TASKS TO COMPLETE —
(A) Output, word for word, the stretch of the article on D.O.A.'s last Australian tour that begins at the words "Thursday, April 10, 2014" and stops after "and the environment.".
(B) Rewrite the listing from the line that has "Describe the element" through the end of the listing, swapping "particular" for "specific" and keeping all else unchanged. Give only those lines, without the pictures.
[EXTRACT TO READ — start]
Canadian punk rockers D.O.A. tour Australia


This is a music video of the D.O.A. song Police Brutality.

By Chris Peterson in Australia:

Canadian punk veterans DOA hit Australia one last time

Thursday, April 10, 2014

Veteran Canadian punk band DOA have set sail for Australia for one final tour this month. Formed in 1978, Henry Rollins described the band as “live they were monumental, change your life, blow away time … They came to town and we were like WOW!”

DOA’s slogan has been “Talk minus Action equals Zero” and the band has been active on many issues, including anti-racism, anti-globalisation, freedom of speech, and the environment.

In 2003, founding member Joe “Shithead” Keithley released his autobiography, I, Shithead: A Life in Punk.

The tour starts on April 24, the day before ANZAC Day when Australia commemorates invading another nation. Much of DOA’s work is about ending war and militarism. Keithley told Green Left Weekly: “It’s always important for artists to stand up against violence. I would rather talk to somebody for an endless amount up time than start up some sort of violent action.”
[EXTRACT TO READ — finish]
[RECORDS FOR THE EXERCISE — start]
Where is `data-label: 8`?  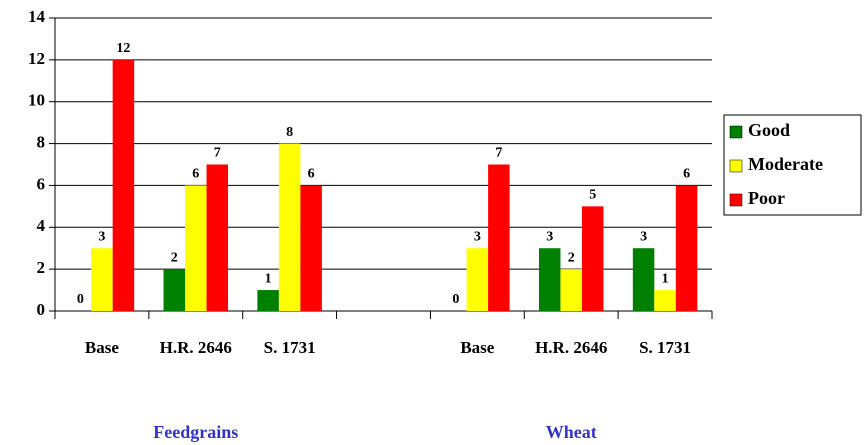
data-label: 8 is located at coordinates (290, 132).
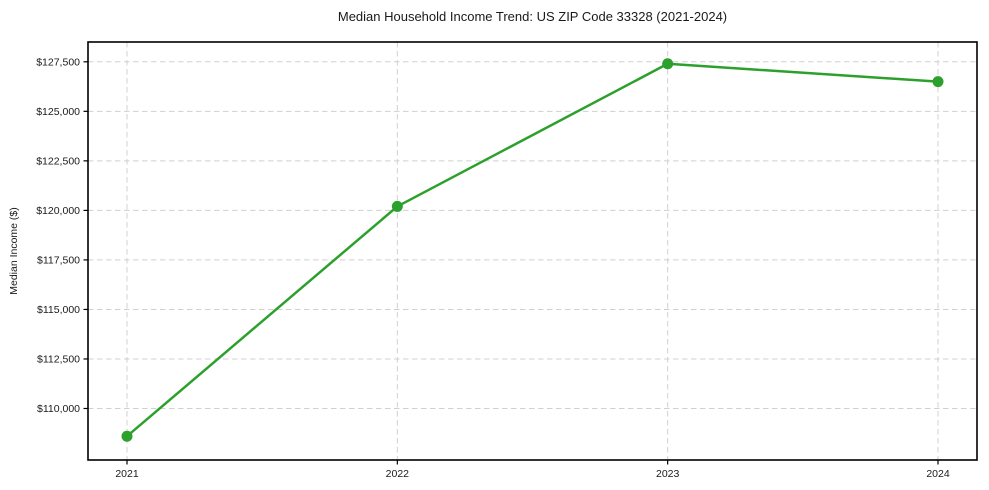  I want to click on x-tick-label: 2023, so click(668, 474).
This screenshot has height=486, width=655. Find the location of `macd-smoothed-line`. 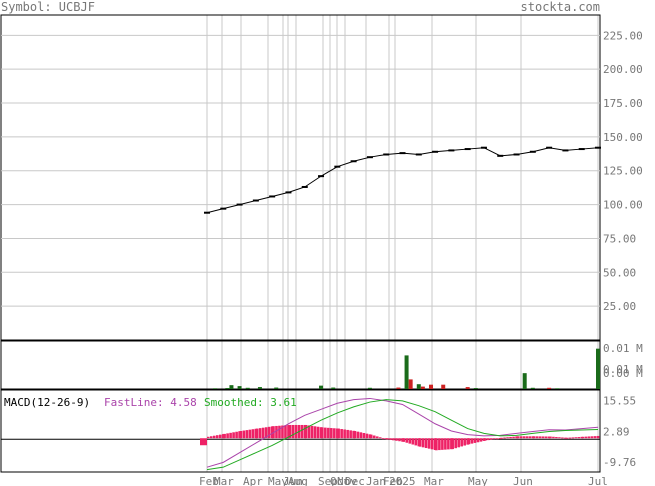

macd-smoothed-line is located at coordinates (402, 435).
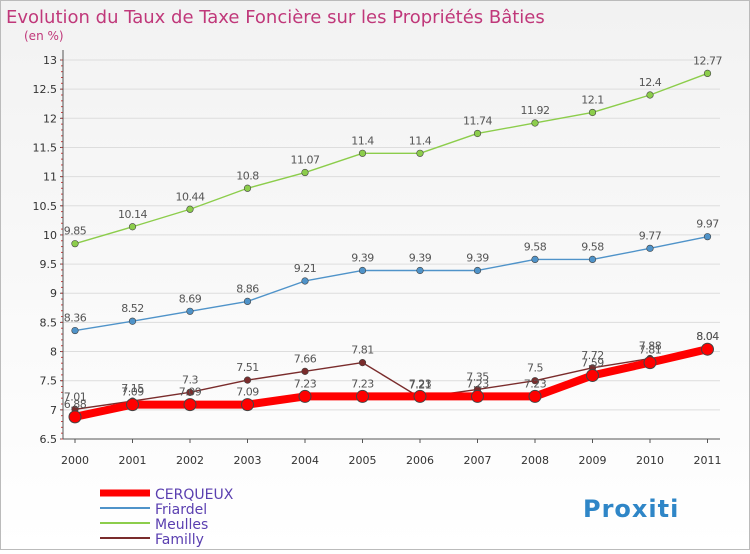 The width and height of the screenshot is (750, 554). I want to click on y-tick-label: 10, so click(50, 236).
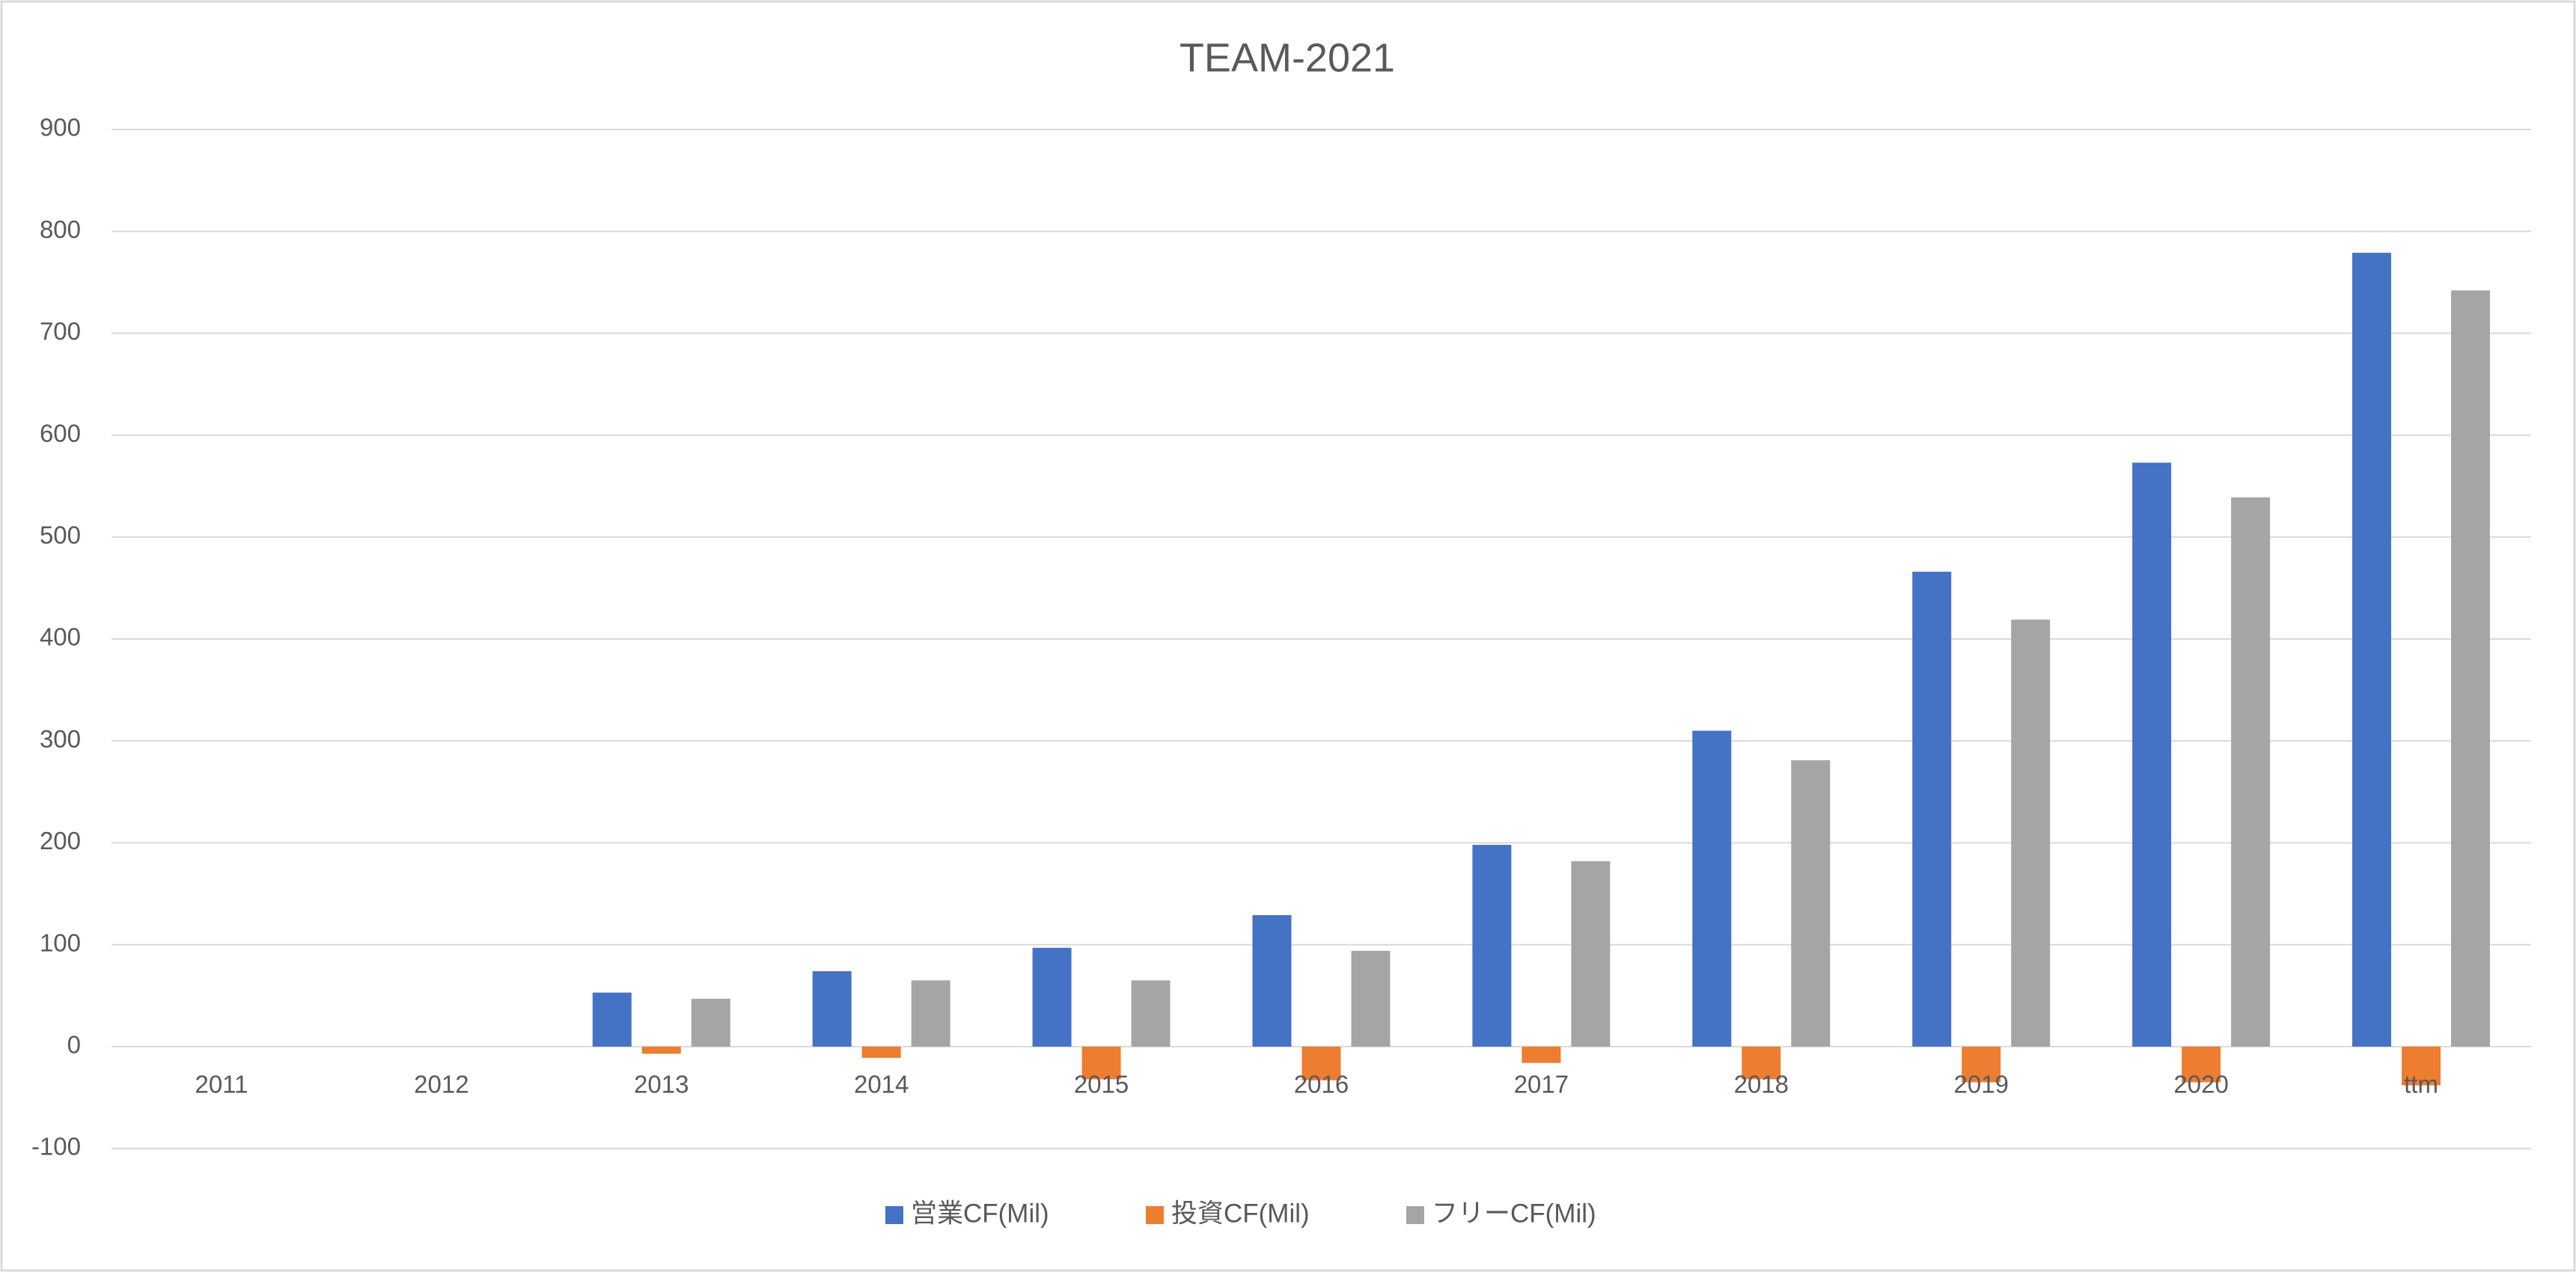 This screenshot has width=2576, height=1272. What do you see at coordinates (1322, 1085) in the screenshot?
I see `x-tick-label: 2016` at bounding box center [1322, 1085].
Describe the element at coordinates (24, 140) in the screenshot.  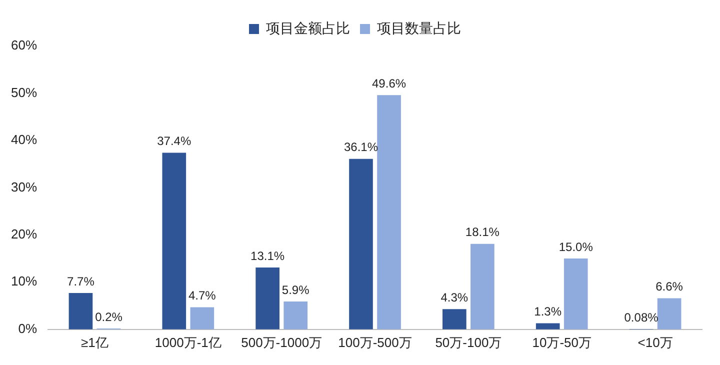
I see `y-tick-label: 40%` at that location.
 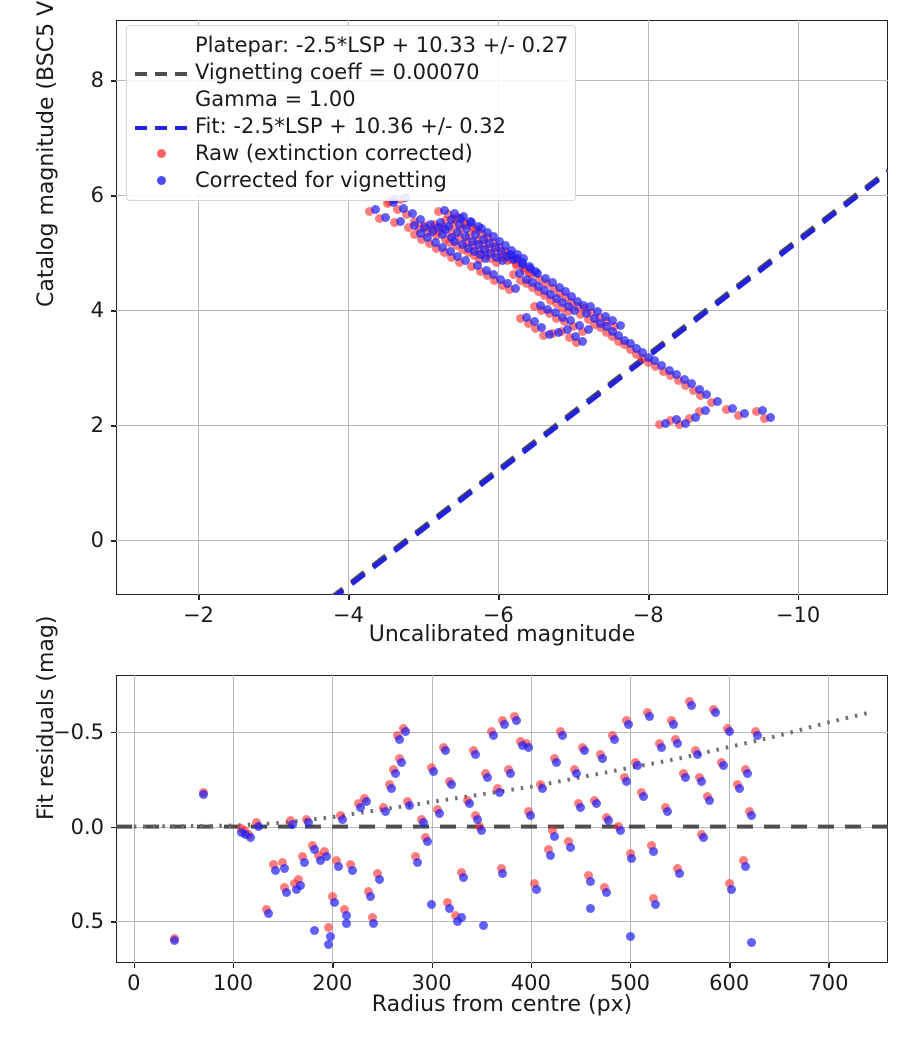 What do you see at coordinates (502, 1004) in the screenshot?
I see `bottom-xaxis-label: Radius from centre (px)` at bounding box center [502, 1004].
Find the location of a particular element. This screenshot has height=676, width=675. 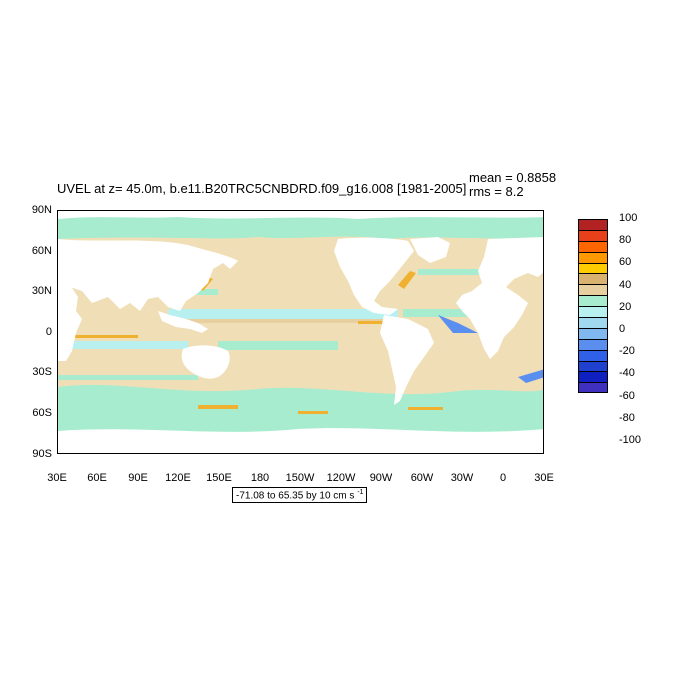

agulhas-band is located at coordinates (530, 376).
[RECORDS FOR THE EXERCISE — finish]
PER-TASK ANSWERS —
(A)
Thursday, April 10, 2014

Veteran Canadian punk band DOA have set sail for Australia for one final tour this month. Formed in 1978, Henry Rollins described the band as “live they were monumental, change your life, blow away time … They came to town and we were like WOW!”

DOA’s slogan has been “Talk minus Action equals Zero” and the band has been active on many issues, including anti-racism, anti-globalisation, freedom of speech, and the environment.

(B)
Describe the element at coordinates (24, 140) in the screenshot.  
I see `y-tick-label: 40%` at that location.
  What do you see at coordinates (502, 1004) in the screenshot?
I see `bottom-xaxis-label: Radius from centre (px)` at bounding box center [502, 1004].
Find the location of a specific element. This screenshot has height=676, width=675. 

agulhas-band is located at coordinates (530, 376).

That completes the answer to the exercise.